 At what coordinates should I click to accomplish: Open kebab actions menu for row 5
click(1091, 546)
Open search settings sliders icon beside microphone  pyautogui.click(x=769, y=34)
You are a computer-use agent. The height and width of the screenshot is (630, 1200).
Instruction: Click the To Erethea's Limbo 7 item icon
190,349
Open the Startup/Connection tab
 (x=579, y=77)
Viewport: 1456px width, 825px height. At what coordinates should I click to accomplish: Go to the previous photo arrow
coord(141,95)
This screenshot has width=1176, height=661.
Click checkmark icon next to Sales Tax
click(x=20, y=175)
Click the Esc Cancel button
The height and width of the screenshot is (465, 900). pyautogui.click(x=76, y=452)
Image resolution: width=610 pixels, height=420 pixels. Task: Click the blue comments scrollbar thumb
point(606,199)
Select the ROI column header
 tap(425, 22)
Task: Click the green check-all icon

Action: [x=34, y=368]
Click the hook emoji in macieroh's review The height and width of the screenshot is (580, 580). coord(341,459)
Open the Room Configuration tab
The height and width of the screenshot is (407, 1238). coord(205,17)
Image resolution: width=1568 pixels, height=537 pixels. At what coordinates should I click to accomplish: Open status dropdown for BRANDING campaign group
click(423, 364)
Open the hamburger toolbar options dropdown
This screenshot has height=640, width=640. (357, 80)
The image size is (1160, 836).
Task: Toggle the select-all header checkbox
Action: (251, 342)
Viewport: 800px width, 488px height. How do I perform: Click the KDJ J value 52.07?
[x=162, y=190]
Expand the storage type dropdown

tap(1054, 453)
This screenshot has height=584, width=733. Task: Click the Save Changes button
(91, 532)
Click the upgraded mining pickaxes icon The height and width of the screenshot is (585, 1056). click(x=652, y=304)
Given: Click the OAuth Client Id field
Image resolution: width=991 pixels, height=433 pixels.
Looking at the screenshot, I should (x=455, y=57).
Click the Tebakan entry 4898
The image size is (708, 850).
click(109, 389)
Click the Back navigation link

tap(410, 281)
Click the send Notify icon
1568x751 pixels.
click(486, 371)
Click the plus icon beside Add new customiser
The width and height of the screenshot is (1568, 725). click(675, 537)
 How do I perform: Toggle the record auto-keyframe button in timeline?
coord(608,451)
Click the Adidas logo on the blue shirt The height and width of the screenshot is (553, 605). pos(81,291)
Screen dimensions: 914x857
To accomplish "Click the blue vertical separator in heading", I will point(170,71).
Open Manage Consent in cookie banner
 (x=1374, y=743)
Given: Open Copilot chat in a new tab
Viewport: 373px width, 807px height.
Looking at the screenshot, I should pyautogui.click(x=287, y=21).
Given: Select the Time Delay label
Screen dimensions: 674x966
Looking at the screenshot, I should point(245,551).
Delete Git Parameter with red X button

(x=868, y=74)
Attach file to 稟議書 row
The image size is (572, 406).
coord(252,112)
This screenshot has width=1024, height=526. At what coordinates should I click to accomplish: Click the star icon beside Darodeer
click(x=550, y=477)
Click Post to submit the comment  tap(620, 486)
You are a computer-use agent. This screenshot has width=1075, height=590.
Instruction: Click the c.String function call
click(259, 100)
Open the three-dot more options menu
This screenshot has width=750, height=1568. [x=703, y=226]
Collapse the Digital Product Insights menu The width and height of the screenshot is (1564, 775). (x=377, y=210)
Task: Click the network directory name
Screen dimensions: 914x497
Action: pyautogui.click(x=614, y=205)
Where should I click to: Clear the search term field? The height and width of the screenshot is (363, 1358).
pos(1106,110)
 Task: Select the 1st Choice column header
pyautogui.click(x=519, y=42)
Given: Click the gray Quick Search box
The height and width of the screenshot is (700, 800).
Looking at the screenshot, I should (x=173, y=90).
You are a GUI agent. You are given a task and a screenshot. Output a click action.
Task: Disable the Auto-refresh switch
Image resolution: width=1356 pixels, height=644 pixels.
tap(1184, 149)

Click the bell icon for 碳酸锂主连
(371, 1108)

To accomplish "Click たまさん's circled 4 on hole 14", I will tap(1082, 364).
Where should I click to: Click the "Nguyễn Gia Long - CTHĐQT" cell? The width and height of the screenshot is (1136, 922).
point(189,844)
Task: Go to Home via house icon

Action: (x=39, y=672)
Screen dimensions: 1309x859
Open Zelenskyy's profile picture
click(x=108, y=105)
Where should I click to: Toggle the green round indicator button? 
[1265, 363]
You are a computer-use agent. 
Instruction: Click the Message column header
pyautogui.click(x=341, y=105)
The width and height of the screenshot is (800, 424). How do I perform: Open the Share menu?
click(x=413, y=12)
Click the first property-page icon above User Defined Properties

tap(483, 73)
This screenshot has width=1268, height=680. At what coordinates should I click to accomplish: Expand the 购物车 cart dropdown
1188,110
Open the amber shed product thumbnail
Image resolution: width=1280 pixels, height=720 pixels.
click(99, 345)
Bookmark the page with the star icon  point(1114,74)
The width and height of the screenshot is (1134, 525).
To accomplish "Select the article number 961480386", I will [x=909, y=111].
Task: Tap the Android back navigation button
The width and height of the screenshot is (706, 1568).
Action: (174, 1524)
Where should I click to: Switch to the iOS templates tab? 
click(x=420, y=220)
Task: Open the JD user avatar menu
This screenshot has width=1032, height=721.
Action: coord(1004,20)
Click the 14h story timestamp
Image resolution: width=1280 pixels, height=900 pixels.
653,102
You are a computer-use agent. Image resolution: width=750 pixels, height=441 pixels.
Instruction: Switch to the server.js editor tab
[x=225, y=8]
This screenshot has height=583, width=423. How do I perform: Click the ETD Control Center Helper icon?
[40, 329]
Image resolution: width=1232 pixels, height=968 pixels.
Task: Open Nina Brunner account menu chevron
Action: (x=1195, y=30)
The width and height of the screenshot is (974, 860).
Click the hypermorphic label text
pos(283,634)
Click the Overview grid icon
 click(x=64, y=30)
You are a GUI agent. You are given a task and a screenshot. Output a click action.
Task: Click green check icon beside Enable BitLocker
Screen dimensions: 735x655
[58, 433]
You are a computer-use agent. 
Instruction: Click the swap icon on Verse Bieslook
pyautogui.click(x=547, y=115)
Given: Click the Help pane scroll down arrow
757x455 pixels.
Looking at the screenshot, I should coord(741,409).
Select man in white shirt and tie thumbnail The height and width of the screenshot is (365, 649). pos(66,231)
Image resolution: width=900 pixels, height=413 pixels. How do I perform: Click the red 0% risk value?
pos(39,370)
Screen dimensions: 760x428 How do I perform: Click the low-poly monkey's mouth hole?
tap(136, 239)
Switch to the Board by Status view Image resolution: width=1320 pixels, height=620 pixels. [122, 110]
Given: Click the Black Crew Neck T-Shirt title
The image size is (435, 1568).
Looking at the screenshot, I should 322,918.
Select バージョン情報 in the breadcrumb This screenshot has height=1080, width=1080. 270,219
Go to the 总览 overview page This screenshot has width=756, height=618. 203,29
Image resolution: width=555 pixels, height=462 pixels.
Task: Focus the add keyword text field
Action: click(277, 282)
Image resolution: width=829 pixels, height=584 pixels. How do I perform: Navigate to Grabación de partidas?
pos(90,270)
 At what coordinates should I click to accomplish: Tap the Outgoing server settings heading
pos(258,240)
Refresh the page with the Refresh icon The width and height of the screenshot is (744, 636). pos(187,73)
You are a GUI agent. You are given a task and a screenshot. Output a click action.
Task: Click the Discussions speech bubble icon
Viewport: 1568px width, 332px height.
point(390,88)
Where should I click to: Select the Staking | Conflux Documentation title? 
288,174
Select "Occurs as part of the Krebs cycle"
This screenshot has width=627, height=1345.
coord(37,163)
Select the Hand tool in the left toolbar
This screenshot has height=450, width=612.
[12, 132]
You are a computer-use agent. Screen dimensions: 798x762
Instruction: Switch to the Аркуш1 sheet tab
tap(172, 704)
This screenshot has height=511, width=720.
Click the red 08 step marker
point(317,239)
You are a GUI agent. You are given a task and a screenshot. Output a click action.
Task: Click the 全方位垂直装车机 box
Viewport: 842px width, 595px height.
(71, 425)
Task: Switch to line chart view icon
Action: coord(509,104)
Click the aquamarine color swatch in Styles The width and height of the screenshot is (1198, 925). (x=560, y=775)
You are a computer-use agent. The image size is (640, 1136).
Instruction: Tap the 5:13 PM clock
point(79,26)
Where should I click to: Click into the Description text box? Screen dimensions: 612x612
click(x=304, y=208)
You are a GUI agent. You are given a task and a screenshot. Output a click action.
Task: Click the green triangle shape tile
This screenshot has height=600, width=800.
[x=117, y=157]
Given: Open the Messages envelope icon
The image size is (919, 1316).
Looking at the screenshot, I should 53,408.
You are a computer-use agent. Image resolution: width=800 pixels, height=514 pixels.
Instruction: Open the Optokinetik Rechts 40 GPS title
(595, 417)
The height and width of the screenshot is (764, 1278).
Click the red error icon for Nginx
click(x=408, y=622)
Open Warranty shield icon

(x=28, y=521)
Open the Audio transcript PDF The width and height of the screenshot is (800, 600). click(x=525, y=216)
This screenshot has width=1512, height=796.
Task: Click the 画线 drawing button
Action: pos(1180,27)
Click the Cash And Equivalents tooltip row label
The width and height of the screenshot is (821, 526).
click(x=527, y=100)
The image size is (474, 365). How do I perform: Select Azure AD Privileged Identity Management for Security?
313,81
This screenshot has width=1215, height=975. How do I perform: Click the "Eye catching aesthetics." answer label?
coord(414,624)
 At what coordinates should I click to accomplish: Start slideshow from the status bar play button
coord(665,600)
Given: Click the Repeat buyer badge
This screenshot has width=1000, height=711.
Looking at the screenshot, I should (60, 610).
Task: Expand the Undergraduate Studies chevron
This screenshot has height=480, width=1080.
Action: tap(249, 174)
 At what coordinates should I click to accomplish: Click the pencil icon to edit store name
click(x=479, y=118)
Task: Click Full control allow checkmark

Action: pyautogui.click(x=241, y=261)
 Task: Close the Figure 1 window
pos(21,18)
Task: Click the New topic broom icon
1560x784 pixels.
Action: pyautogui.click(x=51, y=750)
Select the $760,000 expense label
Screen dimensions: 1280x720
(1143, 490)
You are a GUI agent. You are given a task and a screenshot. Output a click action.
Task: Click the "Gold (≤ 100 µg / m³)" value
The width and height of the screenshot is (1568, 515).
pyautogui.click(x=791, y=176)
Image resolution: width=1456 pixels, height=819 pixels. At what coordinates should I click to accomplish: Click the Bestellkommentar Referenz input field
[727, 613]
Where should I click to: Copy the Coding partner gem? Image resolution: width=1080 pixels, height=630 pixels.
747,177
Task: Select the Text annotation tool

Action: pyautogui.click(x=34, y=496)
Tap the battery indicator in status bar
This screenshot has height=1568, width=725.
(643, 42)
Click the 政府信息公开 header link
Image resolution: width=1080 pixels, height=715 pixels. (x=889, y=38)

────────────────

Write the "This screenshot has height=480, width=1080." line and all later lines exactly. Stop at the end of the data.

▸ **Response to the task**
This screenshot has height=480, width=1080.
Action: tap(249, 174)
 At what coordinates should I click to accomplish: Click the pencil icon to edit store name
click(x=479, y=118)
Task: Click Full control allow checkmark

Action: pyautogui.click(x=241, y=261)
 Task: Close the Figure 1 window
pos(21,18)
Task: Click the New topic broom icon
1560x784 pixels.
Action: pyautogui.click(x=51, y=750)
Select the $760,000 expense label
Screen dimensions: 1280x720
(1143, 490)
You are a GUI agent. You are given a task and a screenshot. Output a click action.
Task: Click the "Gold (≤ 100 µg / m³)" value
The width and height of the screenshot is (1568, 515).
pyautogui.click(x=791, y=176)
Image resolution: width=1456 pixels, height=819 pixels. At what coordinates should I click to accomplish: Click the Bestellkommentar Referenz input field
[727, 613]
Where should I click to: Copy the Coding partner gem? Image resolution: width=1080 pixels, height=630 pixels.
747,177
Task: Select the Text annotation tool

Action: pyautogui.click(x=34, y=496)
Tap the battery indicator in status bar
This screenshot has height=1568, width=725.
(643, 42)
Click the 政府信息公开 header link
Image resolution: width=1080 pixels, height=715 pixels. (x=889, y=38)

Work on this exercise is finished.